You may want to do some additional research - Milo's Kitchen is one of the brands where the chicken jersey (made in China) has been linked to illnesses in dogs. There hasn't been an official recall because the FDA can't identify the ingredient responsible but I certainly would not take a chance with my babies.


----------



## AshleyAndSophiePup (Aug 24, 2012)

I get soft training treats for Sophie, and I make sure there's no artificial flavoring and I like them to be made in USA. So far she really likes these organic chicken training treats. But I get all her treats from pet smart. Usually after a vet appointment.


Sent from my iPhone using Petguide.com Free App


----------



## Grace'sMom (Feb 22, 2012)

I buy Gus and Grace's treats at the grocery store 

They get "people food" as treats.... cheese, frozen peas, bits of fruit, dry cereal, etc.... 

They love those....


----------



## Zoe's Mom88 (Apr 25, 2011)

jenna123 said:


> The buddy biscuits are shaped like a gingerbread! easy to rip too! I bought 1 of the Old Mother Hubbard puppy treats before too. I'm surprised she doesn't like liver things, most dogs do!


I know its funny....but she is a super fussy eater. I have a challenge everyday with her just eating her food and have tried everything. I homecook and she doesn't even want that. :huh:


----------



## shellbeme (Mar 1, 2011)

*Seriously guys, please do some reading on the jerky treats that are not only making dogs ill, they are KILLING them. DO NOT purchase these, and Milo's kitchen is just one of them.
*

http://www.dogfoodadvisor.com/dog-food-recall/chicken-jerky-treats-suspects/

http://vitals.nbcnews.com/_news/201...-on-jerky-pet-treat-testing-reports-show?lite



Pet Jerky Death Toll Update: 360 dogs, 1 Cat According to FDA - PawNation

361 pet deaths related to chicken jerky treats made in China | Animals Matter | a mySA.com blog

FDA Reports 360 Dogs, 1 Cat Dead After Eating Chicken Jerky Treats | NBC4 Washington

a FB page I am a member of that has more info as well: 
https://www.facebook.com/pages/Anim...-Made-in-China/235390426550583?ref=ts&fref=ts


----------



## LJSquishy (Feb 27, 2008)

I don't feed a lot of treats other than little bites of fresh fruit or veggies, but when I do buy prepackaged treats I buy them at Petco because they have a slightly larger selection of better quality treats than other pet stores.

Both of mine love Fruitables. They like the crunchy ones in Pumpkin/Banana, and they have the Apple/Bacon soft ones...although the ziplock on them is horrible and they dried out pretty bad.

They also currently have Tillman's Treats (the soft ones) and absolutely love them! They have the Beef & Vegetable bag that is open right now, and a Lamb & Vegetable one that they haven't tried yet. I got them locally for $2.50 each on sale which is why I decided to try them.

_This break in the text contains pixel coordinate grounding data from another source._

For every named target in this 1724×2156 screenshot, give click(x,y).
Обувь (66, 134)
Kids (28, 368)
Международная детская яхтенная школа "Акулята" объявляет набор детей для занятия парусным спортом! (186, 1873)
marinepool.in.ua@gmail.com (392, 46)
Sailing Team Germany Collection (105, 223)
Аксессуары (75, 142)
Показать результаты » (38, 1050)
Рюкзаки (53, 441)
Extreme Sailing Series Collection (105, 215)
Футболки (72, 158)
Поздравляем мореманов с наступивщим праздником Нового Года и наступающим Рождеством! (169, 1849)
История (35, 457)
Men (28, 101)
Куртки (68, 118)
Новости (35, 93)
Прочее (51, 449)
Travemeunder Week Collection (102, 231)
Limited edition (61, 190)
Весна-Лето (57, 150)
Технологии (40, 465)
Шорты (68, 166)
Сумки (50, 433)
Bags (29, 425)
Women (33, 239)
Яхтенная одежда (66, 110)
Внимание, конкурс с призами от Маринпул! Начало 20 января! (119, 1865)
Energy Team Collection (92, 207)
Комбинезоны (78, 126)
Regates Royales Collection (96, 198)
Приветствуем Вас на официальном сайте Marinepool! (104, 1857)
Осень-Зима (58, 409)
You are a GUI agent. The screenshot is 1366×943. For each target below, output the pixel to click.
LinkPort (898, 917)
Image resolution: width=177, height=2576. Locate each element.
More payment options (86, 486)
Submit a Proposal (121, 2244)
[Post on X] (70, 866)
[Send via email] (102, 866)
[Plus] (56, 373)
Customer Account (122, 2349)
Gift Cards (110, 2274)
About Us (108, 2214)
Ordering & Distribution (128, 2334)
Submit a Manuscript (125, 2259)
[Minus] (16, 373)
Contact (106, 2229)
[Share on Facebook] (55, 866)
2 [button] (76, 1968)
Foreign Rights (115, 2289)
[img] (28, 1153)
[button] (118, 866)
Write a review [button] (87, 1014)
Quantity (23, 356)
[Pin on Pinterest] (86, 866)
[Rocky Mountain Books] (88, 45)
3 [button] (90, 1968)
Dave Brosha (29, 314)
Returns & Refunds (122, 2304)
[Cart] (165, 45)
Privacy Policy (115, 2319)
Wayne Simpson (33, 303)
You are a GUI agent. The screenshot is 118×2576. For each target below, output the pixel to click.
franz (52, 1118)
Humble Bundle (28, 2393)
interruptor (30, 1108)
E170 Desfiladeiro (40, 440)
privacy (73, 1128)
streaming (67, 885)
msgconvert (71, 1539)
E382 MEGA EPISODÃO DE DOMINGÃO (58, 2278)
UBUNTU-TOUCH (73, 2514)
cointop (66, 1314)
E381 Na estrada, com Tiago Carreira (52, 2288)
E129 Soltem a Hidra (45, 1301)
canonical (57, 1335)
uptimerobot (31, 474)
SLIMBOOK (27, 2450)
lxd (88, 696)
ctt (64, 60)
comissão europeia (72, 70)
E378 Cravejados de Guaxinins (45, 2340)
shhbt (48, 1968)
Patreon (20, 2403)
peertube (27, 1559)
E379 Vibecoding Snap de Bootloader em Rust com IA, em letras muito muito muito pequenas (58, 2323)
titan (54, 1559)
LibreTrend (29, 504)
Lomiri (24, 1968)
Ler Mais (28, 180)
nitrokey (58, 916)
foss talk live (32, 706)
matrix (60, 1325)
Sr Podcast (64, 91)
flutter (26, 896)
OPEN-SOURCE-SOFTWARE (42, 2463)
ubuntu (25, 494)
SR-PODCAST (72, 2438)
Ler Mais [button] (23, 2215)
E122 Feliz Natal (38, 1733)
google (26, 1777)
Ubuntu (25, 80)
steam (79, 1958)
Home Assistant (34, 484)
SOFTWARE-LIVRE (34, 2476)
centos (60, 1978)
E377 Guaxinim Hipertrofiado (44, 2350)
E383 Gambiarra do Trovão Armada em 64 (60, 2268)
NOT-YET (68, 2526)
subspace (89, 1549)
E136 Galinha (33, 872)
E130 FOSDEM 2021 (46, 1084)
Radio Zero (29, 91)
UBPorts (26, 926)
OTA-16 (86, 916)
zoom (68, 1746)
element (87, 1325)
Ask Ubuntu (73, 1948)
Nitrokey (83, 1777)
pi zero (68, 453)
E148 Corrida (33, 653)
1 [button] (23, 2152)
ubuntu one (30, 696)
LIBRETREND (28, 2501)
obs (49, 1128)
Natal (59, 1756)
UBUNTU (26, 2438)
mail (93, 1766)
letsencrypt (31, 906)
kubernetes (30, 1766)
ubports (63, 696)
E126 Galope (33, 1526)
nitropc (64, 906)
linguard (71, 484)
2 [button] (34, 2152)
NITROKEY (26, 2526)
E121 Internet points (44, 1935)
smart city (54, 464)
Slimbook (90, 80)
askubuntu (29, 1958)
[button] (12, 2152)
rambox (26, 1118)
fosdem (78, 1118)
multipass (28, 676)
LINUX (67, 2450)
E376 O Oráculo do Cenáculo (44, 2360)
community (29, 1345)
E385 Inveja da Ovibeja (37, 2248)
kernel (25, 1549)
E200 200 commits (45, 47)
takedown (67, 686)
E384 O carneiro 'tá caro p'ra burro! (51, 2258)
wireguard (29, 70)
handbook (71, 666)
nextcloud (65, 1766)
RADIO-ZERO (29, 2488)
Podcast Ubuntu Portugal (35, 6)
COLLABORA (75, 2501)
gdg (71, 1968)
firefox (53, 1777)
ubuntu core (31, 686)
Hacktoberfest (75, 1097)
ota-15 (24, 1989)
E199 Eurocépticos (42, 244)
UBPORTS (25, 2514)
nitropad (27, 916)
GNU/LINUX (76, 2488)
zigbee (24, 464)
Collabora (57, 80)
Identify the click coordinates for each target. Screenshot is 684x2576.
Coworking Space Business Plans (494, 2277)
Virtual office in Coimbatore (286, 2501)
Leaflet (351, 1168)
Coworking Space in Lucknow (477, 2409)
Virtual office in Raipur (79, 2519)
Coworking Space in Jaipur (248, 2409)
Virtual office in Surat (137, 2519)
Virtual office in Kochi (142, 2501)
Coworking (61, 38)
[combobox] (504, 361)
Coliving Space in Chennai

I do only buy treats that are NOT made in China.


----------



## Zoe's Mom88 (Apr 25, 2011)

It's very scary.....to say the least. :angry:


----------



## jodublin (Sep 27, 2006)

After last week i am no longer buying treats suga nearly shocked on one ,i've never been more scared in my life ,from now on its chopped chicken breast for my dogs .


----------



## S&LP'S Mommy (Feb 20, 2011)

jodublin said:


> After last week i am no longer buying treats suga nearly shocked on one ,i've never been more scared in my life ,from now on its chopped chicken breast for my dogs .


I'm so sorry! What kind of treat was it?


----------



## S&LP'S Mommy (Feb 20, 2011)

I give mine Fruitables, Sam Yams, Churpi chews, Bully sticks and freeze dried lamb Lung, liver and heart. I usually buy them from pet boutiques and I'm always really careful reading the labels. I give very small quantities and they dont get treats or chews everyday.


----------



## YellowBird (Aug 20, 2012)

I bought some Dog Whisperer pizzle sticks. They are from USDA inspected beef and produced in the USA.


----------



## Charlie'sMom (May 12, 2012)

Ok, so Milo's brand out...:angry:...
Now we're stuck here without any treats. Charlie won't eat anything else except of those chicken jerky ones.
Does anybody know any safe brand?
I have one pack of Dogswell (Happy Hips) with glucosamine & chondroitin for healthy joints.
It reads NO Antibiotics, NO Byproducts and No added hormones + Cage Free......
Are these safe?
Please let me know; I'm pretty desperate here....


----------



## Piccolina (Dec 25, 2009)

The best prices so far and NOT MADE IN CHINA and NO SUGAR or BY PRODUCTS:

Wire Dog Crate, Exercise Pens, Rawhide Bones, Chicken Dog Treats, Jerky, Pig Ears & Pee Training Pads
e-mail: [email protected]

Example: beefy munchies: at Petco: over $20 per bag (16 oz)
at digitpetproducts: less than 1/2 the price and even MORE discount if you order 5 bags or more, made in the USA by Artvar, 100% natural. 

There is also a "refer a friend program" in which, if you refer a friend with his/her e-mail and your e-mail, you get an additional 10%.

They are located in California, so there is S+H (and of course tax), but still worth it. If you live close by, you can pick it up yoursel and save the S+H.

Check it out.







*


----------



## shellbeme (Mar 1, 2011)

Ok, treats, it all depends on what you have available to you. Today I am going to get treats for the boys because I'm over my baking spurt for the moment. I'm going to get some sojo cookies cause they are tiny and they dogs like them. I am probably going to get some fromm treats too.

It's really a matter of what you have local to you. There are some pizzle sticks, and chew type things that are sold that are all 100% USA, made right in here Iowa, but they are sold at a local pet boutique (I know they are sold out of the state too just no idea where) but I have never seen them at petco or petsmart.

I like zukes treats too, they are kinda chewy and usually small. Jerky treats are not totally out of the question, you just have to read labels and make darn sure they aren't from China.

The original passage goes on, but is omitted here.